To the Hon. Yoel Tzur,
Deputy to President of The Magistrates Court in Jerusalem
6 Heshin St.
Jerusalem, 95156
by Gideon Spiro
July 17 2007
On Monday, July 2nd, 2007, you sentenced whistleblower Mordechai Vanunu to six months in prison, non-commutable, after finding him guilty of violating an administrative injunction issued by the General Commanding Officer (GCO) of the Central Command prohibiting Vanunu from speaking with foreign journalists.
The State's indictment was a spiteful and vindictive act. It was instigated by Israeli security services, using the judicial system as a means to continue the persecution of Mordechai Vanunu perpetrated by the Israeli government, after serving his 18 years sentence as a prisoner of conscience.
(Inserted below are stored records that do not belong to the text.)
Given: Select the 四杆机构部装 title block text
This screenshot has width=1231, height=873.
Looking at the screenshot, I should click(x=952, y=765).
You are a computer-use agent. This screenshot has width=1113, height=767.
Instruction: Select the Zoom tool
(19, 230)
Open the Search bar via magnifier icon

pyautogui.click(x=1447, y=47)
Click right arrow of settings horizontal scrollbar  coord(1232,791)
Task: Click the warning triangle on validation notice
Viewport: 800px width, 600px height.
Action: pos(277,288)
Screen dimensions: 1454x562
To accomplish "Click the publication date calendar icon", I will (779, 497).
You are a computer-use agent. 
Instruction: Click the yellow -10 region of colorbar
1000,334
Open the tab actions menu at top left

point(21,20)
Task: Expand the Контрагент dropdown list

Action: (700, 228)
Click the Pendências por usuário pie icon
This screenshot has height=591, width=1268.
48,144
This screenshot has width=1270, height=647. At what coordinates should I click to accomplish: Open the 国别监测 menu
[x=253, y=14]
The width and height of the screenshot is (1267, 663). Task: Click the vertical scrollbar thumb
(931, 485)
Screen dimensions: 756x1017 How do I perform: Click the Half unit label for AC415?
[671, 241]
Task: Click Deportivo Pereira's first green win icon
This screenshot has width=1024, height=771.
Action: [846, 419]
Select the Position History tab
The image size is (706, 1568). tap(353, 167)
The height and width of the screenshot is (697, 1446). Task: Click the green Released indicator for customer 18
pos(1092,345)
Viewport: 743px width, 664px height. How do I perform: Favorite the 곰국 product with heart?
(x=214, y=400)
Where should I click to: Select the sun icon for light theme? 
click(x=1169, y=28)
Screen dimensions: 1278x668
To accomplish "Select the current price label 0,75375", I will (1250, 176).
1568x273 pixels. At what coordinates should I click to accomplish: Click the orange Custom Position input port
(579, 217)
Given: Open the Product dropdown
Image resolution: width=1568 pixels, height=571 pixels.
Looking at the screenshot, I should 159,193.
The Shin-Bet (General Security Services), Yehiel Horev - Chief of Security at the Defense Ministry, the police, and the State Attorney's Office continue to harass Mordechai Vanunu by imposing restrictions that impinge on his rights to freedom of speech and movement. They cannot forgive him that after 18 years in prison, 11.5 of them in solitary confinement, he refuses to repent his democratic act (the public's right to know) of revealing to the Sunday Times in 1986 that Israel has a nuclear arsenal, and for remaining dedicated to the struggle against nuclear weapons.
The real criminals, Mr Tzur, are those who produce nuclear weapons without our permission, putting our lives and our neighbours' lives in danger, and polluting the planet. Not the person who alerts us to these dangers.
I attended all the sessions of the trial and was impressed by the calm and relaxed atmosphere you maintained. At the end of one session I even said to Mr Vanunu's lawyers, Avigdor Feldman and Michael Sfard, that your pleasant judicial air gives hope that the incredible will happen, and Vanunu will be found innocent. But I knew that the chances of an Israeli judge not succumbing to the Shin-Bet, especially on the issue of Vanunu, is less likely than Rabbi Ovadiah Yossef renouncing religion.
You convicted Vanunu for speaking with foreigners. The indictment did not mention the content of these conversations. He was not charged with revealing secrets (incidentally a prohibition which I cannot accept - as a journalist I revealed classified information when I thought it was of public interest). He was charged and convicted for simply speaking in violation of the GCO's injunction.
Assuming that you are a reasonably educated person, you should know what kind of corrupt, tyrannical and dark regimes allow generals to determine what civilians may or may not do. Your ruling, affirming the general's decree, lends support to this kind of regime.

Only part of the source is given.